Light Dependent Resistor Latency

Latency is a photoresistor property that highlights the time between changes in illumination and changes in resistance.  The rate at which resistance changes is the resistance recovery rate. Light-dependent resistors are efficient where light changes occur less frequently, for example, in audio compressors. The LDR responds with tens of milliseconds when light appears after darkness. The adjustment to darkness takes up to a second for resistance to reach its final level. 

It takes a substantial amount of time for changes in light level to affect a photoresistor making it a less appropriate electronic component where light conditions fluctuate rapidly. Mostly, in seconds.
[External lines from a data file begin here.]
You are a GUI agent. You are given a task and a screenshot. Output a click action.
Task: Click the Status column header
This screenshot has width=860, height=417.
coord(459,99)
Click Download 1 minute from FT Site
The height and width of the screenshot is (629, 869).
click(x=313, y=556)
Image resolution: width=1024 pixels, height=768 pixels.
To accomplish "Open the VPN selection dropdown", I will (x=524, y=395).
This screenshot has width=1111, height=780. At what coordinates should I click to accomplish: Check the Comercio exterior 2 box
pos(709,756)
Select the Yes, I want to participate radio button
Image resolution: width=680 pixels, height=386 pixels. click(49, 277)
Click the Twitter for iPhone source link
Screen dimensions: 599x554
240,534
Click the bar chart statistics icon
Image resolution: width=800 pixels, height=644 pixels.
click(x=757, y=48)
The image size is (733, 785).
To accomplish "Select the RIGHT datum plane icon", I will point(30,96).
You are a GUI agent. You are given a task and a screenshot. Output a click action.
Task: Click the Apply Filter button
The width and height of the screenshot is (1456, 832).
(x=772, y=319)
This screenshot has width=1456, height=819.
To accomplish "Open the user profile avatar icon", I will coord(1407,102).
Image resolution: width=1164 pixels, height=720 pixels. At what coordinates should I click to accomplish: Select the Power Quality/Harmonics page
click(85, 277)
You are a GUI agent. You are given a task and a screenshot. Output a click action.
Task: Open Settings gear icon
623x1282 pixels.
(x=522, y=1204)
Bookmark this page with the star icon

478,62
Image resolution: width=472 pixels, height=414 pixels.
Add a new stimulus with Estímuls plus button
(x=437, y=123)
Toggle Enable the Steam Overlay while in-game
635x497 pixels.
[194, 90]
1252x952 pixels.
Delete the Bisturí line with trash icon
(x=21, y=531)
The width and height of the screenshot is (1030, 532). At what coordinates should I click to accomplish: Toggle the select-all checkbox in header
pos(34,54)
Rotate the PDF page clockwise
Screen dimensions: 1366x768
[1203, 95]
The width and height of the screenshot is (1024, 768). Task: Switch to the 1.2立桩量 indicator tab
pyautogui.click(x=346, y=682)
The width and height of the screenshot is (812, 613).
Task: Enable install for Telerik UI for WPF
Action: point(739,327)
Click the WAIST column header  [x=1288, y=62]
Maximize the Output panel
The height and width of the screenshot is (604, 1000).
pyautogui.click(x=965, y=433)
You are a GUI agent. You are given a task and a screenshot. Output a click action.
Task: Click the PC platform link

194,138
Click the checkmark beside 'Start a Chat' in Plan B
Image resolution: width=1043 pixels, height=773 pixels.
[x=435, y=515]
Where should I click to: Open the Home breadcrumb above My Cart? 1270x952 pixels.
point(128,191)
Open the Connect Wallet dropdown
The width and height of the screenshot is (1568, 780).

That is why you will find that the product details quoted on electronic applications with photoresistors are the dark resistance after a given time. There are two quoted values to indicate the resistor’s latency; one is for within a second, while the other is for five seconds. 

Applications of Light Dependent Resistor LDR Photoresistor

Light-dependent resistors identify the presence or absence of light in electronic components. Such applications are:

  • Night lights, street light
  • Outdoor Clock
  • Solar panels
  • Smoke alarms, Clock with automatic light
  • Ambulatory Surgery centers
  • Clock radios
  • OCB eye health services
  • Alarm circuits and alarm clocks 

Audio compressors use photoresistors because of their lack of immediate reaction to light. The delayed response is the required feature. Automatic light switching after sunsets also employs the excellent benefits of LDR as the switch’s design controls the light illuminated on the resistor sensor. 

image a grandfather clock that uses a photoresistor

 (image a grandfather clock that uses a photoresistor)


While photodiodes and phototransistors are commonly in electronic components, the LDR is also popular in devices that require a wide range of resistance. They allow minimal energy consumption through automatic on and off switching.

I hope you have found the article knowledgeable as far as photoresistors are concerned. If you need a partner in manufacturing or sourcing LDRs, feel free to reach us for assistance.